• How to complete this task:
Repeat exactly the lines below from the line that contains "Screen dimensions: 720x1280" to the last line, inclusive, without the pictures.

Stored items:

Segment Open

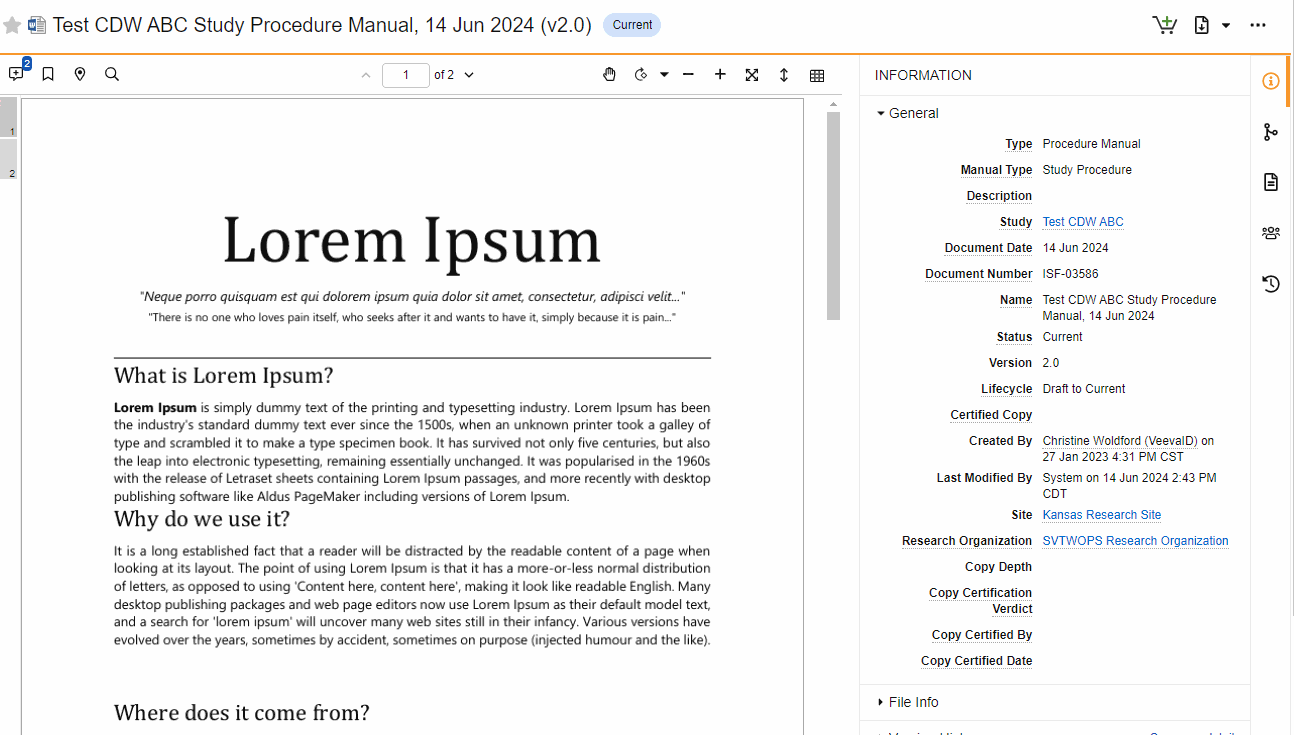Open the annotations comment icon
This screenshot has width=1294, height=735.
point(17,74)
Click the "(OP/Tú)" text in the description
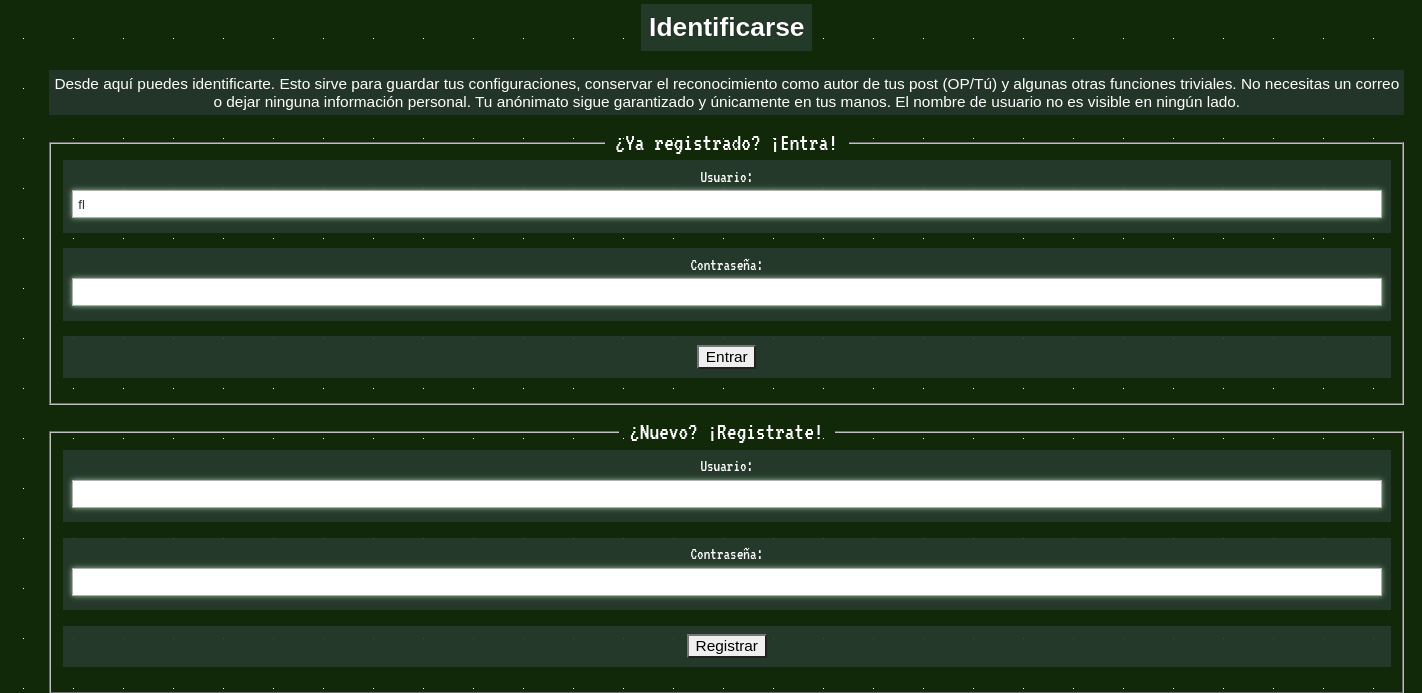 click(x=969, y=84)
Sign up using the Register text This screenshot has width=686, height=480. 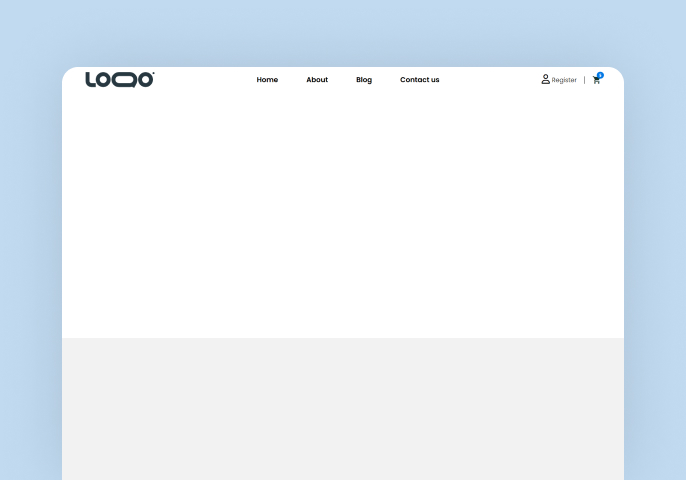564,80
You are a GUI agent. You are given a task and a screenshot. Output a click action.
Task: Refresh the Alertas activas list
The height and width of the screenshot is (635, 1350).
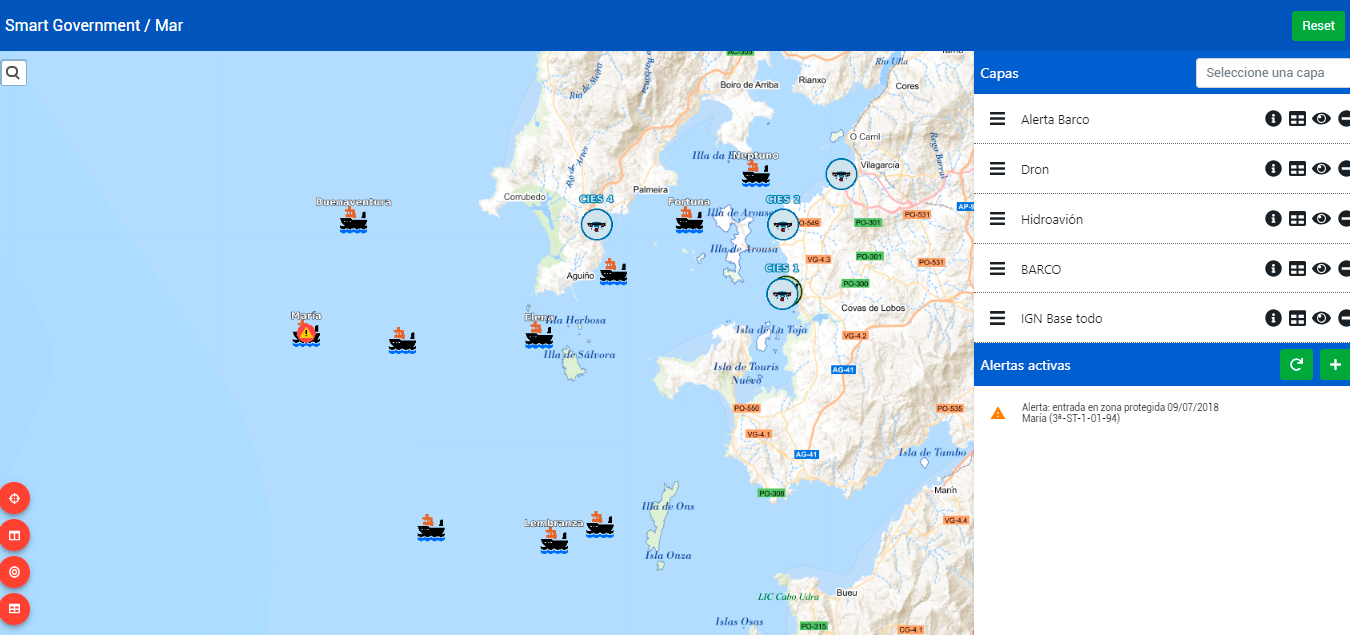click(1296, 365)
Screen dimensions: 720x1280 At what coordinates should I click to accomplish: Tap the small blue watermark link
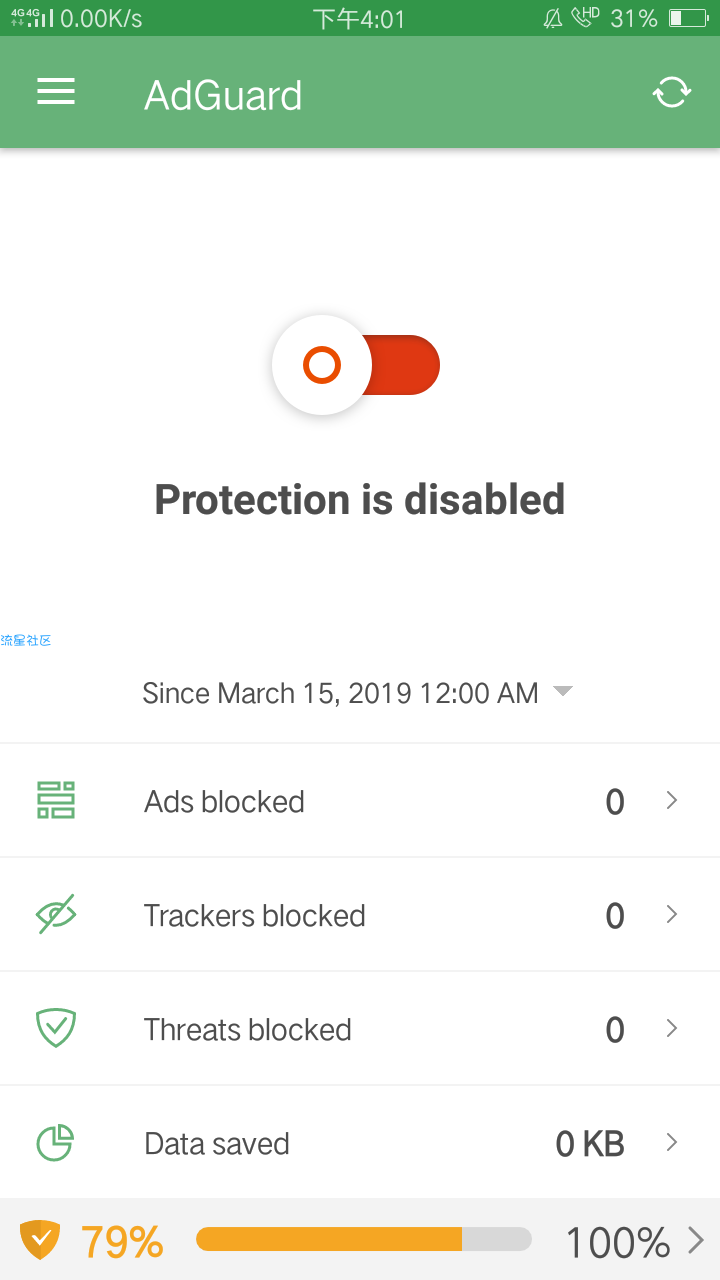26,640
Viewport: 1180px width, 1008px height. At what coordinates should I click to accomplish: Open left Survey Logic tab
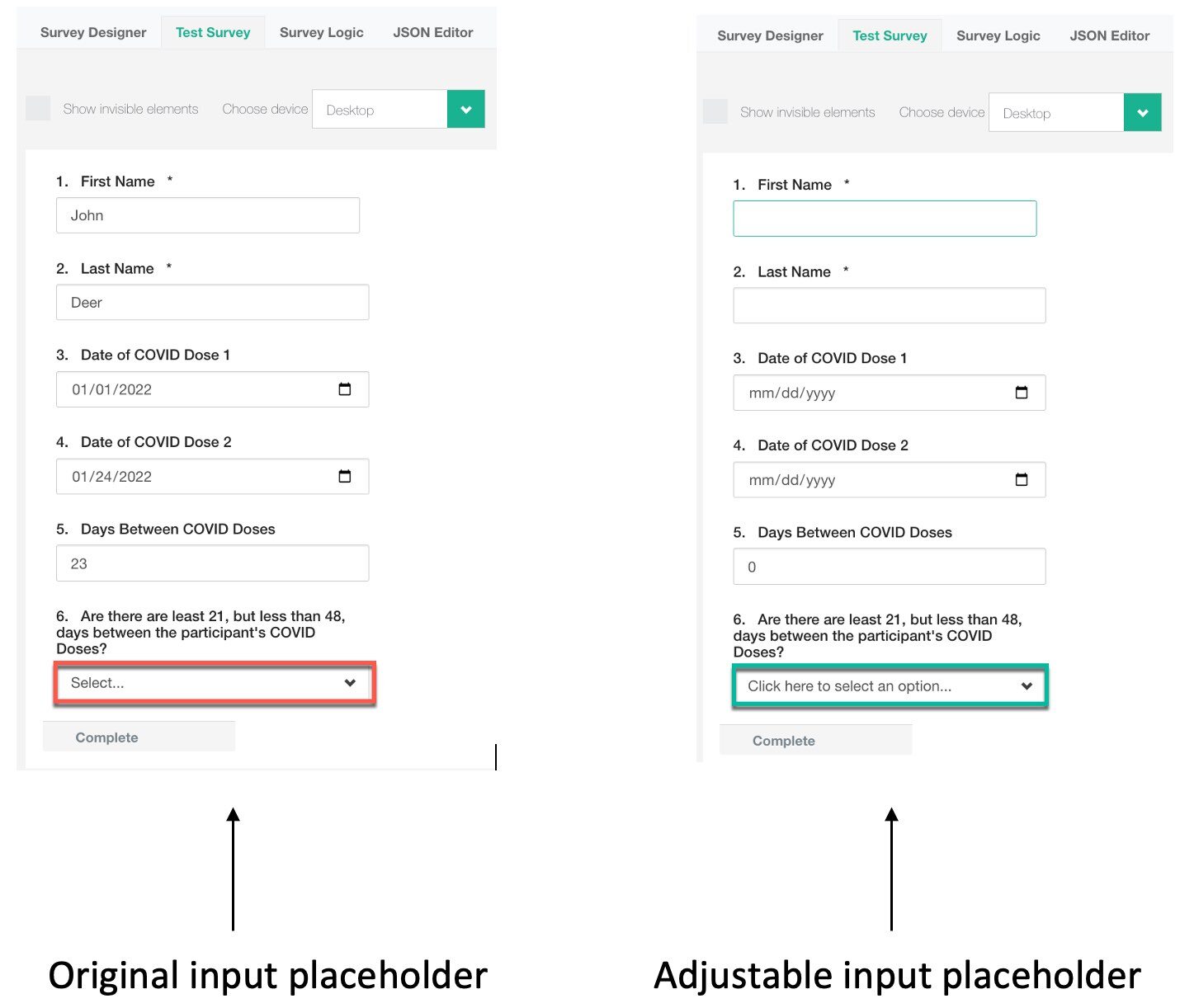[321, 33]
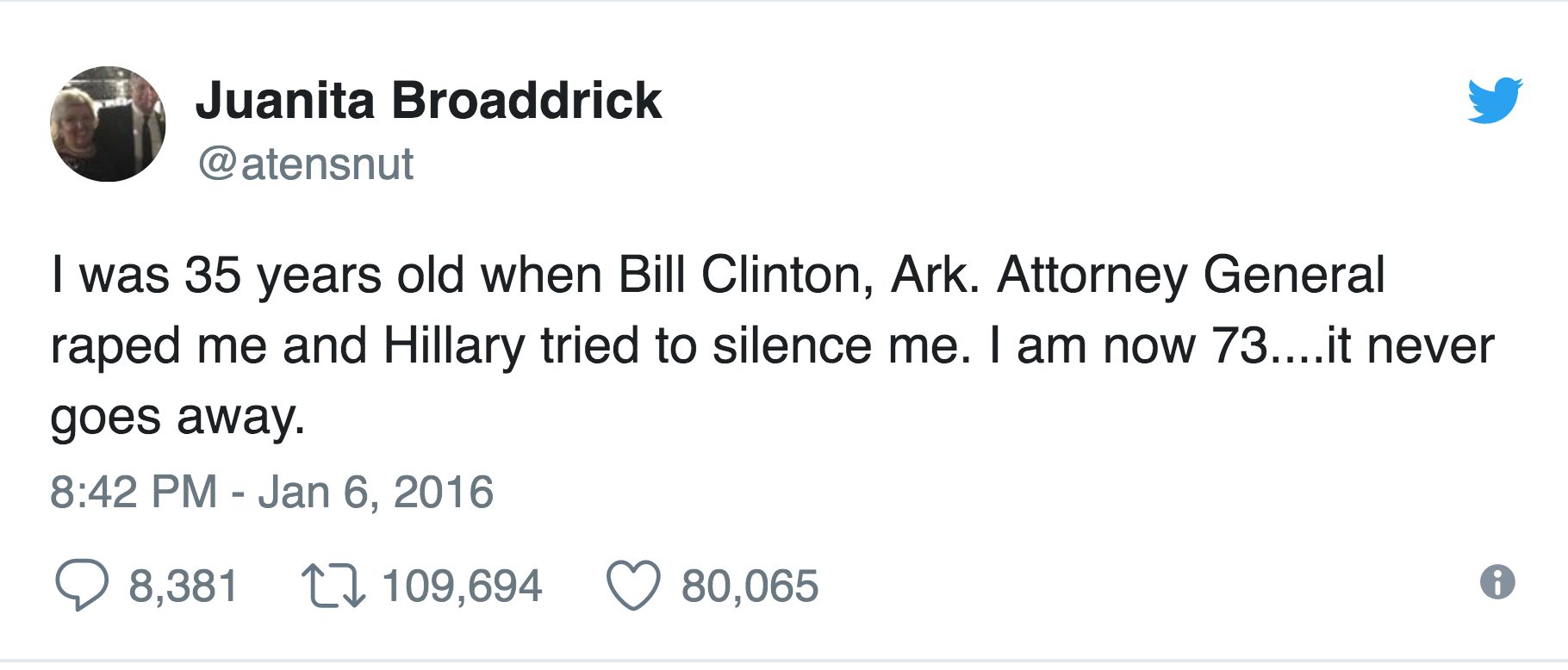Like the tweet with the heart icon
Screen dimensions: 1568x670
click(x=633, y=585)
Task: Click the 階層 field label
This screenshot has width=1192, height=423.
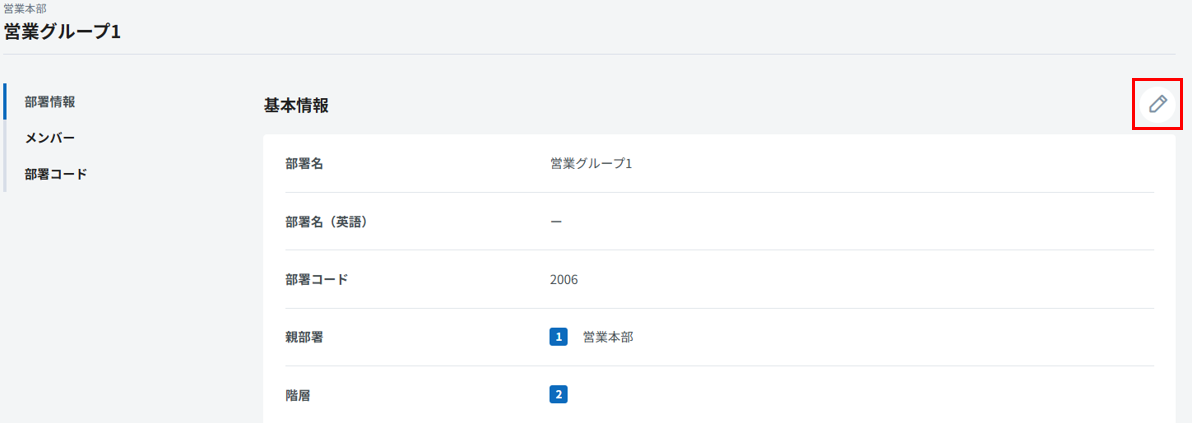Action: pos(298,395)
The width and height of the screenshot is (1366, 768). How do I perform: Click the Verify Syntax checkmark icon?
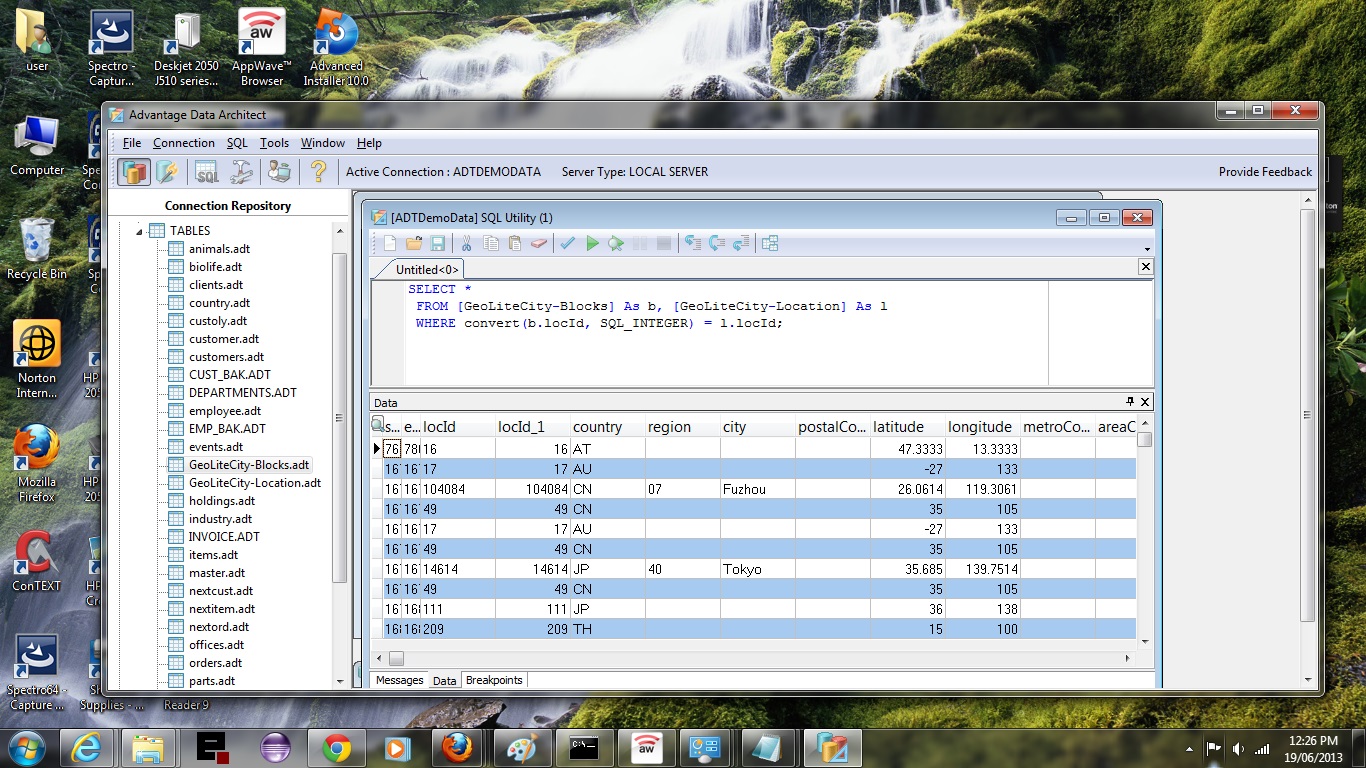coord(567,243)
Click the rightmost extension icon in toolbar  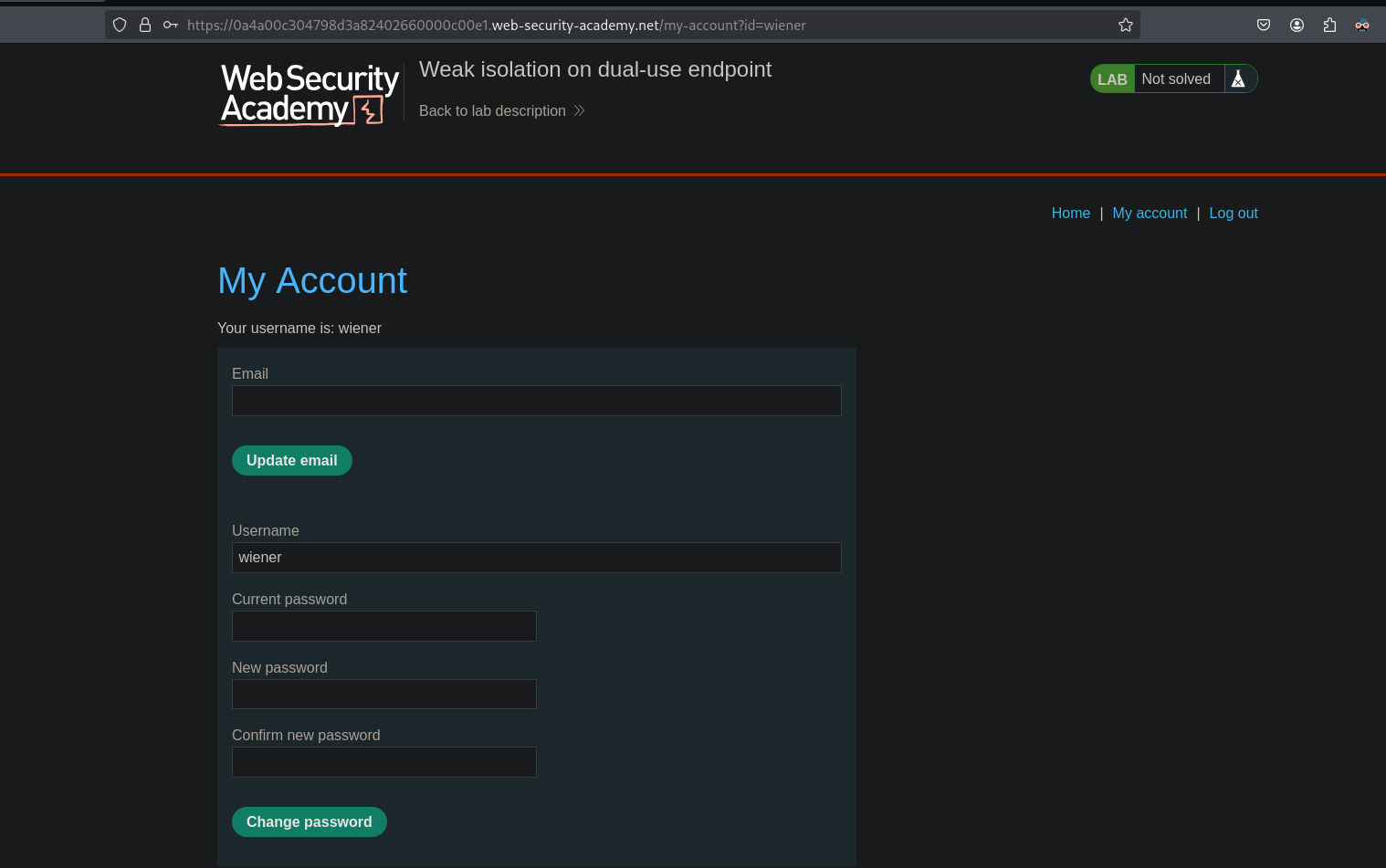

Segment Closed

• Exercise output:
Screen dimensions: 720x1280 At what coordinates should I click to accomplish: Tap the small blue watermark link
26,640
Viewport: 1180px width, 1008px height. At what coordinates should I click to accomplish: Open left Survey Logic tab
[321, 33]
Like the tweet with the heart icon
Screen dimensions: 1568x670
click(x=633, y=585)
Task: Click the 階層 field label
This screenshot has width=1192, height=423.
Action: pos(298,395)
The width and height of the screenshot is (1366, 768). How do I perform: Click the Verify Syntax checkmark icon?
coord(567,243)
Click the rightmost extension icon in toolbar  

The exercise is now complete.